Height, weight key indicators of aggressive prostate cancer risk, study shows

Studies have shown a man’s height or weight can affect his risk of getting prostate cancer. New research takes it a step further, suggesting those factors can influence the chances of being diagnosed with an aggressive form of the cancer. A study conducted at Oxford University in England suggests the larger the man, the greater his risk of getting and dying from high-grade prostate cancer.

Researchers examined data from nearly 142,000 men in eight European countries who took part in a major study of cancer and nutrition. More than 7,000 of the men developed prostate cancer during the 14-year follow-up period. Of those, nearly 1,400 had advanced-stage cancer and 934 died from the disease. The study showed a 21 percent higher risk of prostate cancer with every four-inch increase of height and a 13 percent higher risk of aggressive cancer with every four-inch increase of waist circumference.

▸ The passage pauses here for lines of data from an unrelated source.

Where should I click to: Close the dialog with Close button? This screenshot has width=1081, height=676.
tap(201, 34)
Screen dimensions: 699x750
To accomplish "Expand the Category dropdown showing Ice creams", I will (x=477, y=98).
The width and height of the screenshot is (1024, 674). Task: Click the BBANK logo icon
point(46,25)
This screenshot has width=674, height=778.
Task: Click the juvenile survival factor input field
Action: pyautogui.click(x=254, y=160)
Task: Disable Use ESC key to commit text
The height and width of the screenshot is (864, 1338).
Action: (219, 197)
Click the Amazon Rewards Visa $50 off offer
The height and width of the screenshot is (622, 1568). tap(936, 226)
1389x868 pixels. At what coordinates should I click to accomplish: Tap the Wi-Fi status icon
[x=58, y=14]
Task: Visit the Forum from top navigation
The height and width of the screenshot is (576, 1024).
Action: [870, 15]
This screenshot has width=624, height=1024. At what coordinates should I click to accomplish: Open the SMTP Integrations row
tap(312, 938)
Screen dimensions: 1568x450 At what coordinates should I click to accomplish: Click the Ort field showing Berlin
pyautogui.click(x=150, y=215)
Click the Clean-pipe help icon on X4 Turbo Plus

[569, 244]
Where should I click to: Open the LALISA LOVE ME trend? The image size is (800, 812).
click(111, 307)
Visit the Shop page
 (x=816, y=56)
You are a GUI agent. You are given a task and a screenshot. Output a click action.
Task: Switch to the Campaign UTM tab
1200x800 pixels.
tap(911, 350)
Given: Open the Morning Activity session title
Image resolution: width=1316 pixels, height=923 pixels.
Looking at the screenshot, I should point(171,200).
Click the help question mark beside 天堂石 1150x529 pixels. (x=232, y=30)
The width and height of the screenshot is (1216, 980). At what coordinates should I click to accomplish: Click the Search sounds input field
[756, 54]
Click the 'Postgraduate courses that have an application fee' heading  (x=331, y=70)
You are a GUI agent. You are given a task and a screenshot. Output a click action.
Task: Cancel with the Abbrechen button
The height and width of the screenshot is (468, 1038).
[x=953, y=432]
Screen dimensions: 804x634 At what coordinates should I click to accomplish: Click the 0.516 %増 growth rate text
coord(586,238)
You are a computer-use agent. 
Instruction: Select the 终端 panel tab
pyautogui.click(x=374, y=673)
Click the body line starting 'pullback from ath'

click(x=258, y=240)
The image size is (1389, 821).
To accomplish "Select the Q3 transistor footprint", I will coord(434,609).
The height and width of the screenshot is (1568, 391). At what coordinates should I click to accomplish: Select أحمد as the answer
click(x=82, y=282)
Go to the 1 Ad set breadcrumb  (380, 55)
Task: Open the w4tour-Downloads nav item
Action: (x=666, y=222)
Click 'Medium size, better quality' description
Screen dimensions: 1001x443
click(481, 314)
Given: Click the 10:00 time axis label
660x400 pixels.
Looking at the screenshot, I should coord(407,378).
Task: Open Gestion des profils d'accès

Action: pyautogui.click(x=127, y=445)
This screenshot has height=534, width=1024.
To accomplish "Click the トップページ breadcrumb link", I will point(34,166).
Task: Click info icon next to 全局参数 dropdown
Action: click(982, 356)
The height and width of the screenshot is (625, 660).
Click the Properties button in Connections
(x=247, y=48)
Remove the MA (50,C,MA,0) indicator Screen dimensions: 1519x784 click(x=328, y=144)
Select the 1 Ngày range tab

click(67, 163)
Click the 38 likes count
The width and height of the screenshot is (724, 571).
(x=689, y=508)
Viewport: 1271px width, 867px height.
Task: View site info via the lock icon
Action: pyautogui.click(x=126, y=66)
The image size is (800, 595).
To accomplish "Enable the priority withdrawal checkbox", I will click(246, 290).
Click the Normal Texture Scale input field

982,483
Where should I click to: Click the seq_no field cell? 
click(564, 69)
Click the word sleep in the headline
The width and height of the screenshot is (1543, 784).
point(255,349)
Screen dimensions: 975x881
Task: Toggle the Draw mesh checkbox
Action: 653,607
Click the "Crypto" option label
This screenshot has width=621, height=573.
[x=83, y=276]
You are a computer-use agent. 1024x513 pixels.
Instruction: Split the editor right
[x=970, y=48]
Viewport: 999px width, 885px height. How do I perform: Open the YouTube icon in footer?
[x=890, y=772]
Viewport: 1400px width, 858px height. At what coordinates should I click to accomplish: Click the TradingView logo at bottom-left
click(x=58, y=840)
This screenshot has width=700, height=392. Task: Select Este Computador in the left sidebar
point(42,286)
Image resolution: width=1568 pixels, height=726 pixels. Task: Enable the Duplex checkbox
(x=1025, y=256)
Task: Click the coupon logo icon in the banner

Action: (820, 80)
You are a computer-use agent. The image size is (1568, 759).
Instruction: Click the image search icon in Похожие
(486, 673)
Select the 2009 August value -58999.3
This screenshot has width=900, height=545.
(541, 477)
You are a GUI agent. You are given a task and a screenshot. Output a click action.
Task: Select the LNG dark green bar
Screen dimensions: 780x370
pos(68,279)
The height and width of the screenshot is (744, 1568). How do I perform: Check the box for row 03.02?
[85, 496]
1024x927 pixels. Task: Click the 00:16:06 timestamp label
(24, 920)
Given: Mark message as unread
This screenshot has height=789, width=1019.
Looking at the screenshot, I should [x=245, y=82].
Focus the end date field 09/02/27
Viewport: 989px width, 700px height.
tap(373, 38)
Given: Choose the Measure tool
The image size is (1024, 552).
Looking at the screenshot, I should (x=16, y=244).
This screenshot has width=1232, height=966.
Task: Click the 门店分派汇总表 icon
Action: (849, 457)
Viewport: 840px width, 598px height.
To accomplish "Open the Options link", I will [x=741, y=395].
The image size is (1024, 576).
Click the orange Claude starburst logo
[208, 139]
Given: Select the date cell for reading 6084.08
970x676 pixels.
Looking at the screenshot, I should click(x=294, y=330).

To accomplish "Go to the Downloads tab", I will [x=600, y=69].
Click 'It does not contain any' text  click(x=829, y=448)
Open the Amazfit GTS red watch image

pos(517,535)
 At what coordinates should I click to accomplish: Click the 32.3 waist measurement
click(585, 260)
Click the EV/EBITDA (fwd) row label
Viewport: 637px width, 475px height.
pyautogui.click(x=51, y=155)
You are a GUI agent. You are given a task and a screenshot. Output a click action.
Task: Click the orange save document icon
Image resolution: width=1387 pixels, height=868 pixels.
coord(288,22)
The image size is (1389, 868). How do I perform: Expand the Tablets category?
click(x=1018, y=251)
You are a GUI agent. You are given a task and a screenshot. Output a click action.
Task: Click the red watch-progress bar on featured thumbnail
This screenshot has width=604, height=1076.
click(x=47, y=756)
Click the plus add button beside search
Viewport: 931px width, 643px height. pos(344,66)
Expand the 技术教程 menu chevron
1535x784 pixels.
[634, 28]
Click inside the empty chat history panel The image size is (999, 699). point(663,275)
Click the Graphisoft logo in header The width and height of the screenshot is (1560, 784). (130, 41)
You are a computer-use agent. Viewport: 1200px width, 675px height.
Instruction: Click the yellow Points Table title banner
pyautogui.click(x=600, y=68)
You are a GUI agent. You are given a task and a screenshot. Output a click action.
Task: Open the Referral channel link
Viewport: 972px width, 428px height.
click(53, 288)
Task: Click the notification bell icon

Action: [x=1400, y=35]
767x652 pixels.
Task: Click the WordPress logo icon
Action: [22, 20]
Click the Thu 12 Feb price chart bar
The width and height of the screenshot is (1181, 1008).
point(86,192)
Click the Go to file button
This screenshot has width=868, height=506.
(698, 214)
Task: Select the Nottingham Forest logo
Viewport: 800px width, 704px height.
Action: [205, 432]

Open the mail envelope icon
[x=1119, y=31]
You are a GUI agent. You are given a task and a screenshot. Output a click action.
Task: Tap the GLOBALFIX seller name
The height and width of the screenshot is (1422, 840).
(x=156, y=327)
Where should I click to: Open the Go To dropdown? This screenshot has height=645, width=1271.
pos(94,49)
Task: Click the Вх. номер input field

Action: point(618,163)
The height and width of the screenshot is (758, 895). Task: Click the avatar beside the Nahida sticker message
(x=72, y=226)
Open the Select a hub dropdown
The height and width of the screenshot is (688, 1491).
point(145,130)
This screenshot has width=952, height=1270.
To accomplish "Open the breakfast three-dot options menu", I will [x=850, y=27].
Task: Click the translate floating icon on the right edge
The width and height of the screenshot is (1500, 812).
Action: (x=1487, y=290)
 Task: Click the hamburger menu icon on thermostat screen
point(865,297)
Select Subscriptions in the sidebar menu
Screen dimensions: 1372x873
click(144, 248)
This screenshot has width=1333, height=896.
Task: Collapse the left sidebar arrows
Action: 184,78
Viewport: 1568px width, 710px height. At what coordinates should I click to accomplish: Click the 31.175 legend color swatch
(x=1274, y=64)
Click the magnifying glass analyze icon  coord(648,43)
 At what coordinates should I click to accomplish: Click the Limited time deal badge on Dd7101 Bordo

The researchers stressed height alone does not determine a man’s risk of prostate cancer, but height plus a greater body-mass index were shown to predict the risk of developing aggressive prostate cancer.

Among the theories proposed are that obesity can affect hormones in a way that promotes prostate cancer. Also, the researchers said it can be hard to detect prostate cancer early in obese men because of the difficulties of doing a digital rectal exam. If a man has a large prostate already, a physician might miss signs of trouble.

So, what’s a big guy to do? While men can’t do much to reduce their height, they can drop some weight. And big fellows should talk to their doctor about being screened regularly and more closely for signs of cancer.